# Wie transportiere ich 8 Kois?



## waldweg (17. März 2009)

Hallo Zusammen,

ich werde in 14 Tagen ein paar schöne Kois bei einem Freund abholen, die in einem Außenteich schwimmen und auch bei mir in einen Außenteich kommen. Die Temperaturen der Teiche sind also fast gleich.

Aber ich bin 2 Stunden unterwegs. Wie mache ich das am besten. Muss ich ins Wasser beim Transport etwas zugeben?
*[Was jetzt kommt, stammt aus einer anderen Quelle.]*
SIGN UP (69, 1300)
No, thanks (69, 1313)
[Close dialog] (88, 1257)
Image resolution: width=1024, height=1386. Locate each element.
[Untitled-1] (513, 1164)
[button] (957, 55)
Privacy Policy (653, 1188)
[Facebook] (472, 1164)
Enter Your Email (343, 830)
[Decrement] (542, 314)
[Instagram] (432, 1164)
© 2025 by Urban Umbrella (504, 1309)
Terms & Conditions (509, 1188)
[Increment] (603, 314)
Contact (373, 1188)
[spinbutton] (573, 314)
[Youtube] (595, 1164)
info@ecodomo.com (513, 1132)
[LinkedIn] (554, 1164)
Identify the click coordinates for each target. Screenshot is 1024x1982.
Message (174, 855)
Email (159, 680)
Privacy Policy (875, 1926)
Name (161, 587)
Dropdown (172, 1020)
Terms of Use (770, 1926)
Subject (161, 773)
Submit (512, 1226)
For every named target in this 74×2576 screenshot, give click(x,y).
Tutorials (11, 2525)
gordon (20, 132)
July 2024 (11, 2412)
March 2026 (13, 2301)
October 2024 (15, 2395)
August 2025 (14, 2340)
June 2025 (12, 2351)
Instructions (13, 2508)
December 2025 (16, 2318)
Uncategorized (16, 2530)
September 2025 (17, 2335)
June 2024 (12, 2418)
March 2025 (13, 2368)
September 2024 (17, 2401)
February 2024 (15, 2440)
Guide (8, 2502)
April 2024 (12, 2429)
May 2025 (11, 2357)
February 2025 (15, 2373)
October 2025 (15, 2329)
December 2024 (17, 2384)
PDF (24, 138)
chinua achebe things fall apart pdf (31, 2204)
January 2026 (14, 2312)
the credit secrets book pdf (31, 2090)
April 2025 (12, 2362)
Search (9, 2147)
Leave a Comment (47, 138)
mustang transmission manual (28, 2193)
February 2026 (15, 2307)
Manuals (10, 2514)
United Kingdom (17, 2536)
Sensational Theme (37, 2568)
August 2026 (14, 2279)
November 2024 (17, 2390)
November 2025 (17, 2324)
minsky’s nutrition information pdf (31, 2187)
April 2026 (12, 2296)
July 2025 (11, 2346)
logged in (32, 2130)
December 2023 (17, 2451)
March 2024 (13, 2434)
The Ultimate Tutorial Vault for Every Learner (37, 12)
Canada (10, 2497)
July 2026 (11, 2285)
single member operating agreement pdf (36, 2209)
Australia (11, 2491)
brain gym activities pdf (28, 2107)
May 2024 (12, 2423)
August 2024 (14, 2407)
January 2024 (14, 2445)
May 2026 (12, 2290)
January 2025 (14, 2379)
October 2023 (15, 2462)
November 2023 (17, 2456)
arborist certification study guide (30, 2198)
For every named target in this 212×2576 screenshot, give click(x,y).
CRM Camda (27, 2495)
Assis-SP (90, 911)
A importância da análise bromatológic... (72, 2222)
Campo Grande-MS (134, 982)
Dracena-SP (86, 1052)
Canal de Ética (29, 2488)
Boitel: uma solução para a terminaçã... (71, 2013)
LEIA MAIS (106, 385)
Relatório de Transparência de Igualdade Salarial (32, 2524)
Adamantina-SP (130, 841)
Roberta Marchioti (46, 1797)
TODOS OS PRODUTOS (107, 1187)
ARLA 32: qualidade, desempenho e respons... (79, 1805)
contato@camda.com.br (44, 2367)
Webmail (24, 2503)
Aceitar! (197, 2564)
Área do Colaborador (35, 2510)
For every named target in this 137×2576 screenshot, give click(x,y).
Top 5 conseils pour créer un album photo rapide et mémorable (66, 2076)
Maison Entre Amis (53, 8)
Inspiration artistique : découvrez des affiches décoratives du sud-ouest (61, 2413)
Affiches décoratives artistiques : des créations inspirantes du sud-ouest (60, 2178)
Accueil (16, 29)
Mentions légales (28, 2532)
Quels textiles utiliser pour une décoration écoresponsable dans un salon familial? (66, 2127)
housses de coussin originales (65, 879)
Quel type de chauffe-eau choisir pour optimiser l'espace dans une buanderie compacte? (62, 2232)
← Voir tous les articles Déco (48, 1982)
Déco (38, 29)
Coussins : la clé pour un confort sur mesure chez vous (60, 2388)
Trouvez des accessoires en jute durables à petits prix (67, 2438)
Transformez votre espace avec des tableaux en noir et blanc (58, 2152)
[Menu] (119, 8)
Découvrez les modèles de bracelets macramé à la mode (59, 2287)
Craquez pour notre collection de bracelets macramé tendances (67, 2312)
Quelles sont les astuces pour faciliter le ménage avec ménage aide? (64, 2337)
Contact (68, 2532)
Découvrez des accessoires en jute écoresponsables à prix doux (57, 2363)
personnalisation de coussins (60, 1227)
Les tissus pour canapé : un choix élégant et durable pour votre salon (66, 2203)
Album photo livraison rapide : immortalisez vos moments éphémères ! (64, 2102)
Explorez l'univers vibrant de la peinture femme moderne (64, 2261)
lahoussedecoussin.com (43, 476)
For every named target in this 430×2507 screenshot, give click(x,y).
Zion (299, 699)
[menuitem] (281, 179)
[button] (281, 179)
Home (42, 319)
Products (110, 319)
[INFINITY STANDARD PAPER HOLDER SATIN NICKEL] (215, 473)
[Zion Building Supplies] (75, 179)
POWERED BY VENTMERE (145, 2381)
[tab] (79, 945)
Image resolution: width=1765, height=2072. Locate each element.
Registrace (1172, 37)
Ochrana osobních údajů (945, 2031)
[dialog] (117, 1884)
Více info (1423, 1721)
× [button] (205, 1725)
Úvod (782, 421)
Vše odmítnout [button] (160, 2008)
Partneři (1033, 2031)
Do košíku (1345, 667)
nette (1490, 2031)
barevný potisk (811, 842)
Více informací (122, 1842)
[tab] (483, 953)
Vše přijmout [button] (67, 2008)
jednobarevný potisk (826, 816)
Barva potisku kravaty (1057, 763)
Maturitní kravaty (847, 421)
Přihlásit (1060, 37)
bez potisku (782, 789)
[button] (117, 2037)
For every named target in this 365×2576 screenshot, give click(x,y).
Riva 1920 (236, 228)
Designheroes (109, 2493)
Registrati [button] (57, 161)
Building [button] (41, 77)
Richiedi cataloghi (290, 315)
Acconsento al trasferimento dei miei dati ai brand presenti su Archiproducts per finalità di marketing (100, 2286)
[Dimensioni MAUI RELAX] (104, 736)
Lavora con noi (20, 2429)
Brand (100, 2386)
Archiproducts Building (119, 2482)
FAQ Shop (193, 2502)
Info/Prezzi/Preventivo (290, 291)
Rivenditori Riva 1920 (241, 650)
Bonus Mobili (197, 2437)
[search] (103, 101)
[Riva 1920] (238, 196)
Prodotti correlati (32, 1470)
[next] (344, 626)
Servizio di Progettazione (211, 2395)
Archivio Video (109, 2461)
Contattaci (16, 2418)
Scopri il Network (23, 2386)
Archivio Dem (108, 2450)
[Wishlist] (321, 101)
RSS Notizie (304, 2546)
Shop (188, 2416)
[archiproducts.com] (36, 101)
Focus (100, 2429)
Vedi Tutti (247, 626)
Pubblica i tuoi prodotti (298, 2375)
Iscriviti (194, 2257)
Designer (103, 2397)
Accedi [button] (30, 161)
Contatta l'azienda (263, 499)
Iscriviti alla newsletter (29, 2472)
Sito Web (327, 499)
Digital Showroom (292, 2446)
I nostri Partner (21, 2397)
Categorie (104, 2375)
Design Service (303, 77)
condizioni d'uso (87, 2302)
Welche Behälter nimmt man am besten, die Koi sind (8Stck) zwischen 30-35cm. groß.

Danke für Eure Hilfe!!!

He Ro


----------



## Koi-Uwe (17. März 2009)

*AW: Wie transportiere ich 8 Kois?*

Hallo,
warum stellst du diese https://www.hobby-gartenteich.de/forum/showthread.php?p=212020#post212020 Frage, wenn du dich eh schon entschieden hast.

2 Tage vorher kein Futter, für Sauerstoff sorgen. 
Am besten max. 2 Kois in einem großen Beutel (doppelt) und mit 1 Drittel Wasser und den Rest mit Sauerstoff auffüllen (so wie beim Koihändler halt)


----------



## rainthanner (17. März 2009)

*AW: Wie transportiere ich 8 Kois?*

zusätzlich kann man eine kleine O²-Flasche ausborgen und die Beutel mit Sauerstoff füllen. 
Aber für 2 Stunden ist das nicht zwingend notwendig. 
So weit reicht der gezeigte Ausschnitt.